◆ **What needs to be done**
Send back the entries exactly as they were given.

▬▬▬▬▬▬▬▬▬▬

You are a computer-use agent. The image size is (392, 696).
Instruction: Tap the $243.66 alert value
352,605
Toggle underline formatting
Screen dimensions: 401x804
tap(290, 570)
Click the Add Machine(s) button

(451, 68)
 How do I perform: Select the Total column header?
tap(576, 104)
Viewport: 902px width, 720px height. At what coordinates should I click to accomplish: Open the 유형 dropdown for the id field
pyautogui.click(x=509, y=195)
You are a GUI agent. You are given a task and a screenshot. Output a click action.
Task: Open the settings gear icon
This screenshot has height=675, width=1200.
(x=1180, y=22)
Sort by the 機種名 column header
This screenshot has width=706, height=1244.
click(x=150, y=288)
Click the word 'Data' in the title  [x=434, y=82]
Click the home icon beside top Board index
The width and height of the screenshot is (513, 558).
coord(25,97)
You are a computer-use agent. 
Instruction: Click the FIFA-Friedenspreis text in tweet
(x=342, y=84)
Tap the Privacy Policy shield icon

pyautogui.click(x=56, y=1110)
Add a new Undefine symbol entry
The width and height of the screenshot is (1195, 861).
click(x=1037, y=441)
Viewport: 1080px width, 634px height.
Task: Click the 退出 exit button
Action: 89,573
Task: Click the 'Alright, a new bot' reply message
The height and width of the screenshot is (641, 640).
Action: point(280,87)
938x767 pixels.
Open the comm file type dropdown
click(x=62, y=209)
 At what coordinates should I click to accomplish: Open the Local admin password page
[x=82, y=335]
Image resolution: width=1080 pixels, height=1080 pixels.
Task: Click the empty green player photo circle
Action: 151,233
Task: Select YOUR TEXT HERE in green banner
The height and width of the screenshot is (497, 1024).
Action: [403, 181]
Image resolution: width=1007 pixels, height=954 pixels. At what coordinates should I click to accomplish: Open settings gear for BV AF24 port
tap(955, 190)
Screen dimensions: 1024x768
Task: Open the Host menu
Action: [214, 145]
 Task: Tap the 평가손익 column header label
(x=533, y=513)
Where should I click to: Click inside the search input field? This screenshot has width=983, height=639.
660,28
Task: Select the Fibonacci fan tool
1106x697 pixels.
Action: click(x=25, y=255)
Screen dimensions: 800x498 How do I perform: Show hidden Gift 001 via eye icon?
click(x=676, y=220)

▬▬▬▬▬▬▬▬▬▬

◆ **Solution for this task**
You are a computer-use agent. The image size is (392, 696).
Instruction: Tap the $243.66 alert value
352,605
Toggle underline formatting
Screen dimensions: 401x804
tap(290, 570)
Click the Add Machine(s) button

(451, 68)
 How do I perform: Select the Total column header?
tap(576, 104)
Viewport: 902px width, 720px height. At what coordinates should I click to accomplish: Open the 유형 dropdown for the id field
pyautogui.click(x=509, y=195)
You are a GUI agent. You are given a task and a screenshot. Output a click action.
Task: Open the settings gear icon
This screenshot has height=675, width=1200.
(x=1180, y=22)
Sort by the 機種名 column header
This screenshot has width=706, height=1244.
click(x=150, y=288)
Click the word 'Data' in the title  [x=434, y=82]
Click the home icon beside top Board index
The width and height of the screenshot is (513, 558).
coord(25,97)
You are a computer-use agent. 
Instruction: Click the FIFA-Friedenspreis text in tweet
(x=342, y=84)
Tap the Privacy Policy shield icon

pyautogui.click(x=56, y=1110)
Add a new Undefine symbol entry
The width and height of the screenshot is (1195, 861).
click(x=1037, y=441)
Viewport: 1080px width, 634px height.
Task: Click the 退出 exit button
Action: 89,573
Task: Click the 'Alright, a new bot' reply message
The height and width of the screenshot is (641, 640).
Action: point(280,87)
938x767 pixels.
Open the comm file type dropdown
click(x=62, y=209)
 At what coordinates should I click to accomplish: Open the Local admin password page
[x=82, y=335]
Image resolution: width=1080 pixels, height=1080 pixels.
Task: Click the empty green player photo circle
Action: 151,233
Task: Select YOUR TEXT HERE in green banner
The height and width of the screenshot is (497, 1024).
Action: [403, 181]
Image resolution: width=1007 pixels, height=954 pixels. At what coordinates should I click to accomplish: Open settings gear for BV AF24 port
tap(955, 190)
Screen dimensions: 1024x768
Task: Open the Host menu
Action: [214, 145]
 Task: Tap the 평가손익 column header label
(x=533, y=513)
Where should I click to: Click inside the search input field? This screenshot has width=983, height=639.
660,28
Task: Select the Fibonacci fan tool
1106x697 pixels.
Action: click(x=25, y=255)
Screen dimensions: 800x498 How do I perform: Show hidden Gift 001 via eye icon?
click(x=676, y=220)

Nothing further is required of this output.